Android applies a platform shape (circle, squircle, etc.) to home-screen icons. Without a maskable icon the platform simply scales down the regular icon, which often produces awkward whitespace. A maskable icon fills the entire canvas; Android clips it to the shape.

The safe zone is a circle with radius = 40 % of the icon's smallest dimension. Keep the main logo or graphic within this zone so it is never clipped.

Text
512×512 icon — safe zone = circle of radius 204 px centred at (256, 256)

Use Maskable.app (opens in a new tab) to preview how your icon looks under each Android shape.

Next.js Manifest

TypeScript
// app/manifest.ts  (Next.js 13+ App Router)
import type { MetadataRoute } from 'next'
 
export default function manifest(): MetadataRoute.Manifest {
  return {
    name: 'Acme Dashboard',
    short_name: 'Acme',
    description: 'Track your metrics at a glance.',
    start_url: '/',
    display: 'standalone',
    background_color: '#ffffff',
    theme_color: '#3b82f6',
    icons: [
      { src: '/icons/icon-192.png', sizes: '192x192', type: 'image/png' },
      { src: '/icons/icon-512.png', sizes: '512x512', type: 'image/png' },
      {
        src: '/icons/icon-maskable-512.png',
        sizes: '512x512',
        type: 'image/png',
        purpose: 'maskable',
      },
    ],
  }
}

Prompting the Install

The browser fires the beforeinstallprompt event when the app is installable.

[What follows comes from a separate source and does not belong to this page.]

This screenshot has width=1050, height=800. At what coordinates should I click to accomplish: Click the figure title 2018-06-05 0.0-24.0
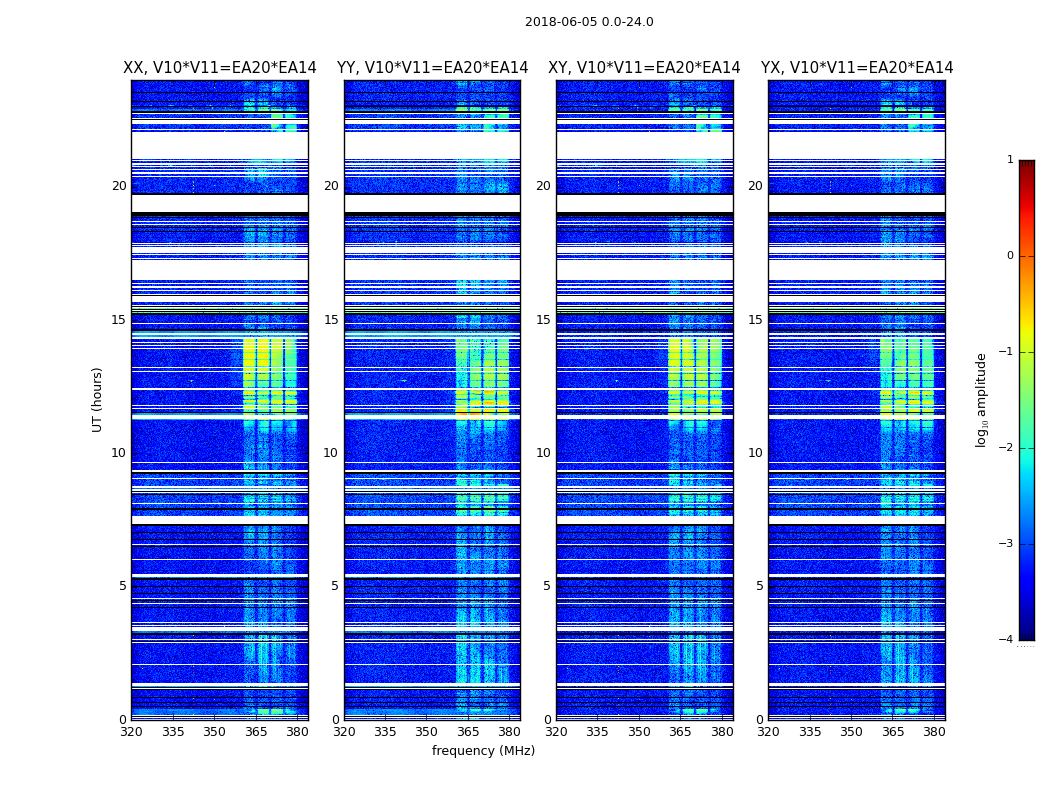coord(589,22)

Capture and show it at the right time rather than immediately:

TypeScript
let deferredPrompt: BeforeInstallPromptEvent | null = null
 
window.addEventListener('beforeinstallprompt', (event) => {
  // Prevent the automatic mini-infobar on mobile
  event.preventDefault()
  deferredPrompt = event as BeforeInstallPromptEvent
  showInstallButton()
})
 
async function triggerInstallPrompt() {
  if (!deferredPrompt) return
 
  deferredPrompt.prompt()
  const { outcome } = await deferredPrompt.userChoice
  console.info('Install prompt outcome:', outcome)  // 'accepted' | 'dismissed'
  deferredPrompt = null
  hideInstallButton()
}
 
window.addEventListener('appinstalled', () => {
  console.info('PWA installed')
  hideInstallButton()
})

Support Notes

  • Installability prompts and app-install UX vary by browser and platform, so verify the supported install flow on the target browsers instead of assuming one Chromium path covers all users.
  • Document the graceful fallback when a browser supports the manifest but not the full install prompt or standalone experience.

Verification

Automated Checks

  • Open DevTools → ApplicationManifest and confirm all required fields are green with no warnings.
  • Run a Lighthouse PWA audit and check that "Installable" criteria all pass.
  • Use PWABuilder (opens in a new tab) to get a detailed installability report and generate store-ready packages.

Manual Checks

  • On an Android device or Chrome, look for the install button in the address bar after visiting the site.